La jungla de asfalto, de John Huston, es una película que no me canso de ver. Parte de una novelita de W.R. Burnett y la sublima. Lo mismo podría decirse de La dama de Shanghai o Sed de mal, de Orson Welles, gran lector del género negro, que reforzaba, reinventaba y elevaba el género a la categoría de obra maestra: esto ya no se hace. A veces sucede, por un curioso mecanismo psicológico, que las secuencias del cine negro, por ejemplo, se ensamblas solas en nuestra imaginación, y en una escena podemos ver secuencias de películas distintas e incluso soñarlas de otra manera, construyendo nosotros también nuestro guion.
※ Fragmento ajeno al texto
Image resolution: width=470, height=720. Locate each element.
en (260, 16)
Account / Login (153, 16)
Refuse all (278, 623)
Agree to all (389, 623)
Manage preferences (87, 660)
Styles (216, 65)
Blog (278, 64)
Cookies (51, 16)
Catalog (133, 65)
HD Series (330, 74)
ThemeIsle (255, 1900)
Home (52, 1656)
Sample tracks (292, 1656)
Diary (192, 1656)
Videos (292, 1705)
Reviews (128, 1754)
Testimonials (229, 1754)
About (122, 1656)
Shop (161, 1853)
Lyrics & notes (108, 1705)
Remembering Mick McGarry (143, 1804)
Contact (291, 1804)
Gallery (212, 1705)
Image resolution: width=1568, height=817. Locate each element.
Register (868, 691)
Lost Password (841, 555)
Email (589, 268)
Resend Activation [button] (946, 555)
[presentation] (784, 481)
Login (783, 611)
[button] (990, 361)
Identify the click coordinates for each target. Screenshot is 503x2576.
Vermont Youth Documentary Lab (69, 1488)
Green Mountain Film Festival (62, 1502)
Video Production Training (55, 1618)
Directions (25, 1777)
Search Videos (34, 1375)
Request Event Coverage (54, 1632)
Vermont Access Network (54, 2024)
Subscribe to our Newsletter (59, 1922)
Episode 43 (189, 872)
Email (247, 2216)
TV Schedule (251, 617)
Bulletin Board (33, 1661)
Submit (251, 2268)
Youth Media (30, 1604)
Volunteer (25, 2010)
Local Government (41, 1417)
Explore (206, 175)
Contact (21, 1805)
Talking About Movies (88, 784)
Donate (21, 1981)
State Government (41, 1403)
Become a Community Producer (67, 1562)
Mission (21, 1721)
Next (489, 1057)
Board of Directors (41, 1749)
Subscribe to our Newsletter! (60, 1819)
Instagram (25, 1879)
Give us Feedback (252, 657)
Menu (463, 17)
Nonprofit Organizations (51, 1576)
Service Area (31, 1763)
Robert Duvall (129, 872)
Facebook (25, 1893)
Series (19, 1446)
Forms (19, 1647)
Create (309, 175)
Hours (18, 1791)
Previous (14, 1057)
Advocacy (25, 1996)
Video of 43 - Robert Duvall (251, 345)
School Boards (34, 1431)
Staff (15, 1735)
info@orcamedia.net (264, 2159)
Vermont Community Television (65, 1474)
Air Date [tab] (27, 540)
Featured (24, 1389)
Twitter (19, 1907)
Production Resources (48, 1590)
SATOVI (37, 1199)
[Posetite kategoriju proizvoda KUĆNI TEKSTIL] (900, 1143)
¿Y eso es cosa de adultos o de niños?
Ocurre mucho en la infancia: en mi caso, “montaba” de forma original, por ejemplo, 2001: una odisea del espacio (1968) y Star Trek, la película (1979) y salía un largometraje loquísimo, pero muy curioso, porque el estilo de Stanley Kubrick y Robert Wise me parecía que tenían rasgos comunes, toda vez que aquella increíble y vanguardista película influyó en esta última, más estándar.
El cine estimula mucho la imaginación del niño y no creo en las películas para adultos vetadas a los niños, salvo las que muestren violencia extrema o sexo explícito. Yo me las vi todas desde que tenía cuatro, cinco años y recuerdo escenas enteras que me ayudaron a entender el ser humano, cosas que ni tus padres ni el colegio eran capaces de explicarte: y Howard Hawks, Kurosawa, Berlanga o Basilio Martín Patino lo hacían.
Parece evidente y aceptado que el cine tiene un poder de influencia social abrumador. ¿De qué manera puede explicar quiénes somos?
Tenemos que caer en la cuenta de los efectos que el cine produce en nosotros, cómo nos ilumina y nos ayuda a comprendernos. El cine plantea una hipótesis de nuestra existencia, una visión del mundo vista desde la ventana de una gran pantalla. Y eso conlleva una tonalidad de enfoque ético, un cierto perfeccionismo moral. El cine nos ayuda a ser mejores personas, la intensidad de su experiencia interacciona con nuestra mente, libera y estimula nuestra imaginación y nos contemplamos en sus personajes.
También ayuda, por tanto, a comprender el mundo.
Reivindico el pensamiento del cine, y de éste en relación con la literatura y con el mundo. El celuloide nos ayuda a construir nuestra propia gramática de los afectos, es tutor y amigo y es generosa compañía. Nunca te falla ni te traiciona. La aventura intelectual y literaria emprendida por Elizabeth Taylor La senda de los elefantes, Ava Gardner La noche de la iguana, Eleanor Parker Cuando ruge la marabunta y Grace Kelly Mogambo y Fuego verde en esas películas concretas y con esa feminidad arrolladora, pasional y aventurera, siempre nos recuerda que Emerson y Thoreau y tantos románticos tenían razón.
¿Tiene importancia el acompañante que se sienta en la butaca de al lado?
El cine es un hecho social. No es lo mismo ir a ver un largometraje de Godard o Birdman de González Iñárritu con alguien a quien el cine no le importe demasiado que con una persona con la que puedas hablar con sinceridad de la condición humana y conocer su punto de vista y llegar a un entendimiento. ¿Se suicidó o no el protagonista? ¿Verdaderamente lo veían volar por las calles de Nueva York? Podéis estar horas hablando de la película y te das cuenta después de que estáis hablando de vosotros.
Conversaciones de cine, de amor
Ambos tienen mucho que ver. El cine, como nos cuenta Cinema Paradiso en una secuencia con un Jacques Perrin en la sala frente a la pantalla, ya mayor, y que no puedo ver sin que se me sigan humedeciendo los ojos, también nos enseñó a besar.